Animal Models of Integrated Serotoninergic Functions: Their Predictive Value for the Clinical Applicability of Drugs Interfering with Serotoninergic Transmission

2000 
Studies of serotonin in the brain began in the early 1950s, when Twarog and Page (1953) used a sensitive bioassay to detect the compound’s presence in cerebral tissue. Shortly afterwards, a possible central role for serotonin in mental illness was evoked by Wooley and Shaw (1954), based principally on the psychotomimetic activity of lysergic acid diethylamide (LSD), which had been found to antagonize the effects of serotonin on smooth muscle.
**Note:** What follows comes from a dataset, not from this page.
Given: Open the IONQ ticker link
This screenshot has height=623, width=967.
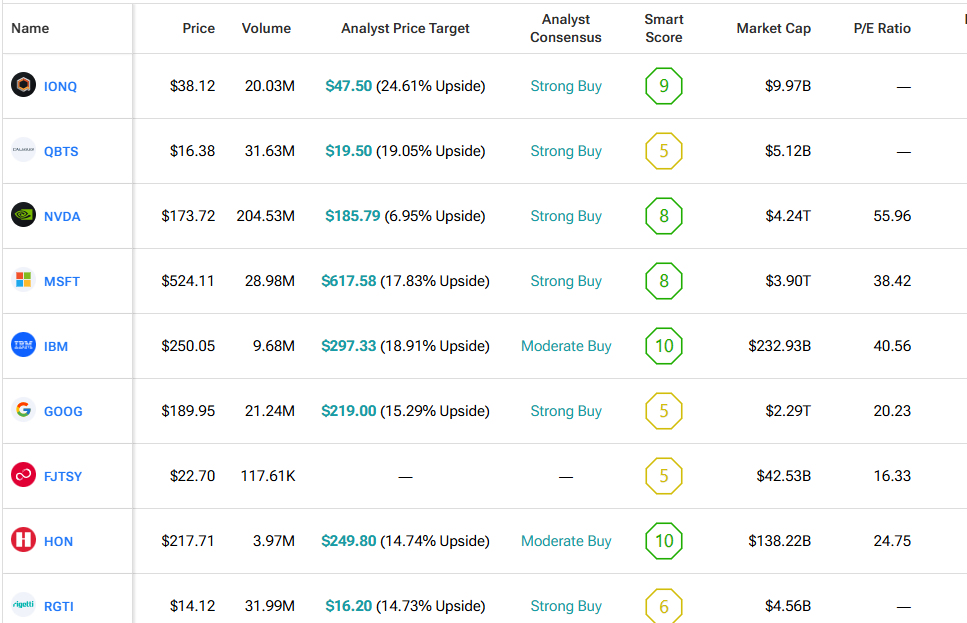Looking at the screenshot, I should 60,87.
Since this time, there has been an intense research effort towards an understanding of this neurotransmitter, and it is now clear that serotoninergic systems are implicated to various extents in the expression of a wide range of CNS functions, including neuronal development (Lauder 1983), thermoregulation (Feldberg and Myers 1964), pain (Tenen 1967), motor regulation (Jacobs 1991), sleep (Jouvet 1967), appetite (Fernstrom and Wurtman 1971), sexual behaviour (Gorzalka et al. 1990), aggression (Sheard 1969; Soubrie 1986), anxiety (Chopin and Briley 1987) and mood (Golden and Gilmore 1990).